On Oct 27, 2017, at 5:00 PM, Phil Blundell via cctalk
<cctalk at classiccmp.org> wrote:
On Fri, 2017-10-27 at 13:38 -0700, Brent Hilpert via cctalk wrote:
I wonder if they were just trying to draw an
analogy between the
inherent dynamic operation requirements of magnetic logic and the
dynamic operation requirements of some (many?) NMOS designs (not
really inherent to NMOS).
On the subject of NMOS dynamic logic, someone recently pointed out a
paragraph in the technical manual for a 1990s ARM2-based computer which
warned of dire consequences, including possibly destruction of the
chipset, if the circuitry was left powered with the clock stopped for
more than a second or two.
Obviously if the clock is stopped for more than a few hundred
microseconds then the logic will start to lose its marbles and the
system will need a reset to recover. But I don't think I've previously
heard any suggestion that dynamic logic ICs would actually be damaged
or destroyed under these circumstances. I can just about imagine that
there might be some situation where an invalid internal state would
result in a short circuit between power and ground, but that's just
supposition really. Anybody know of a case where something bad has
actually happened?
I don't understand this at all. "Dynamic logic" is not a familiar concept,
and certainly the NMOS logic I know isn't dynamic. Memory (DRAM) is dynamic, and will
forget if you don't refresh it. But DRAM doesn't mind if you stop the clock, it
just won't remember its data.
So I don't know how you might have a logic design that "loses its marbles"

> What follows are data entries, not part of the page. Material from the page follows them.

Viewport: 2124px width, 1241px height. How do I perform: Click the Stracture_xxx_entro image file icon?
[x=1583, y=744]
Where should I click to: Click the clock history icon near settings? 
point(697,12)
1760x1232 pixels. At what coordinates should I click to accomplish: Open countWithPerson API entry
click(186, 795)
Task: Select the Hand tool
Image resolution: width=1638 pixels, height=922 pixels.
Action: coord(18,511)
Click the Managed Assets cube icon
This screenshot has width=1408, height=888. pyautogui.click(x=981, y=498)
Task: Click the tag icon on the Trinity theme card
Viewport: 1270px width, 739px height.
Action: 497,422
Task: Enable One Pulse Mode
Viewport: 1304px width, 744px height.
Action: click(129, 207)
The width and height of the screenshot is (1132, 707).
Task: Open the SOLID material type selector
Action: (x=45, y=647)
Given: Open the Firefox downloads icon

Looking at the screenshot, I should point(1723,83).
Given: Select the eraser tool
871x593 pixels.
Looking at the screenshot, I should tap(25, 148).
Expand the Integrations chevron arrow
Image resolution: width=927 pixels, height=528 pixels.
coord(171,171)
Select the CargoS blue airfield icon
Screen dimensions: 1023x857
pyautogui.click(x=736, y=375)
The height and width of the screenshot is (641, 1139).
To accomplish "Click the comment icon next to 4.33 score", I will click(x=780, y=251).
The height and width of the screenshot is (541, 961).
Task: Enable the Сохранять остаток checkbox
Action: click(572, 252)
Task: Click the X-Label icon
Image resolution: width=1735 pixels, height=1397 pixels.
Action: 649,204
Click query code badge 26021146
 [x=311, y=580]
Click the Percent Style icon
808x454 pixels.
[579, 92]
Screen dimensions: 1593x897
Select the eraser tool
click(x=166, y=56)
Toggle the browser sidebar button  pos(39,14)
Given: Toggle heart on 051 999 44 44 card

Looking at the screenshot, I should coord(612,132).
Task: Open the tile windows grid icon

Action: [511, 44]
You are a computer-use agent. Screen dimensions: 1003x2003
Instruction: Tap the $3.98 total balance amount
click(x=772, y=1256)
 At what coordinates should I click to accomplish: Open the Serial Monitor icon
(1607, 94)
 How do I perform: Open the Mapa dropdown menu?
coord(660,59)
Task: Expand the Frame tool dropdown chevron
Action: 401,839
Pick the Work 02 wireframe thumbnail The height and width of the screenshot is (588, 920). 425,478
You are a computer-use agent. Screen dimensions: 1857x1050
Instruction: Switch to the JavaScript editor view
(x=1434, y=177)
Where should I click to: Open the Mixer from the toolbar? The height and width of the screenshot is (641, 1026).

if you stop the clock. And anything that is fried by clock loss is, in my view, the work
of someone who should not be allowed anywhere near a EE shop.
Incidentally, while "soft core" magnetic logic is dynamic, memory core logic is
not. You could slow that down and it would still work. The signals are pulses, not
levels, but the pulses will still happen with a 1 Hz clock.